▶ **Passage**:
- - -

Williams said he is no longer an outspoken critic of the move, however. He termed it past history, but as the conversation continued, he couldn’t help but provide an even older bit of history.


“People forget how these towns were founded,” he said. “Ocean Grove came first, and they (the Methodist founders) were looking for someone who shared their religious beliefs. They found Mr. (James A.) Bradley who bought two lots there and then bought land that would become Asbury Park and Bradley Beach. That’s how the relationship was formed. I pray for their situation. They have the problem.”

Herbst acknowledged that some people have termed the locking of the gates racist, an effort to keep black people from Asbury Park out of predominantly white Ocean Grove. Last Sunday, bass singer Kevin Short, who thrilled the Great Auditorium audience with his solo, was one of a half-dozen blacks in the spacious hall.

In recent years, though, the Camp Meeting program committee has worked hard to diversify the race and sex of speakers. Jackson said when noted black preachers speak, the audience is much more racially mixed.

“We are turning the corner here and taking care of God’s square mile (as the section is known),” Herbst said. “It’s a beautiful community. It’s no longer Methodist, but all denominations. It’s a mixture of white, black and Spanish. The houses are close together here, and we have to live together.”

(OPTIONAL TRIM ENDS)

Herbst and many other people in Ocean Grove say they believe things have improved in the past few years. It is an open question, however, whether the town can keep its historic flavor and emphasis on Christian teachings in a modern age.

In 1979, the state Supreme Court ruled that the Camp Meeting Association, which owns every property in town and leases the land to homeowners, could not run the town. It was a violation of the separation of church and state.

- - -

▶ **Dataset extract**:
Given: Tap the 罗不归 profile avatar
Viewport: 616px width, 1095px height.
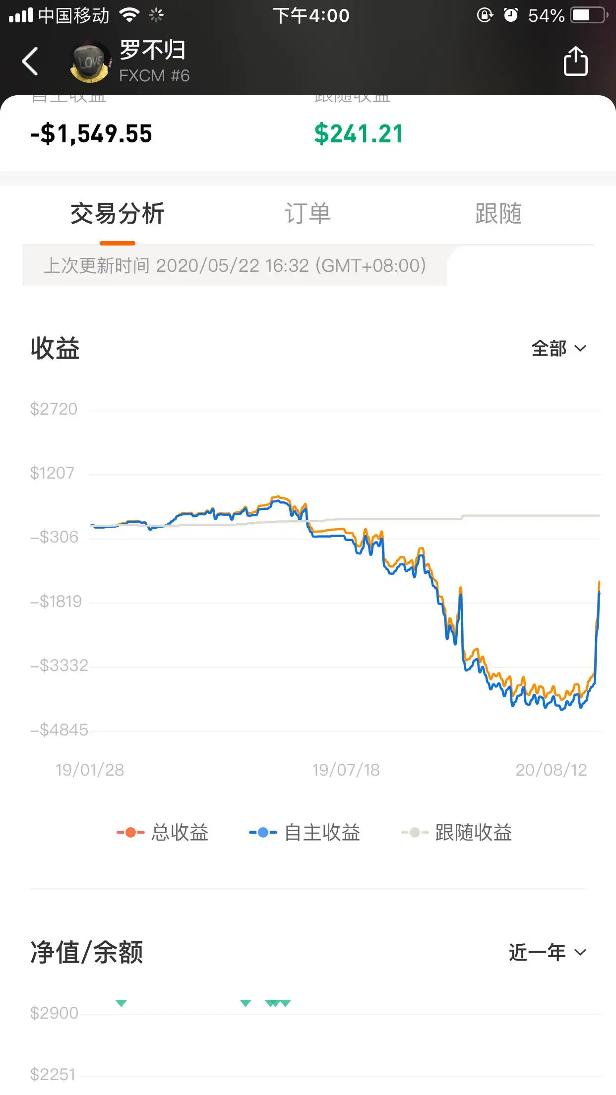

- - -

▶ **Action item**:
Do these statements agree with the passage about Ocean Grove? Answer yes or no for each and quote the words of the passage that decide it.
1. Williams said Ocean Grove was founded before Asbury Park and Bradley Beach.
2. Kevin Short sang a tenor solo in the Great Auditorium.
3. In 1979 the state Supreme Court ruled that the Camp Meeting Association could run the town.

▶ **Response to the task**:
1. Yes: "Ocean Grove came first"
2. No: "bass singer Kevin Short, who thrilled the Great Auditorium audience with his solo"
3. No: "could not run the town"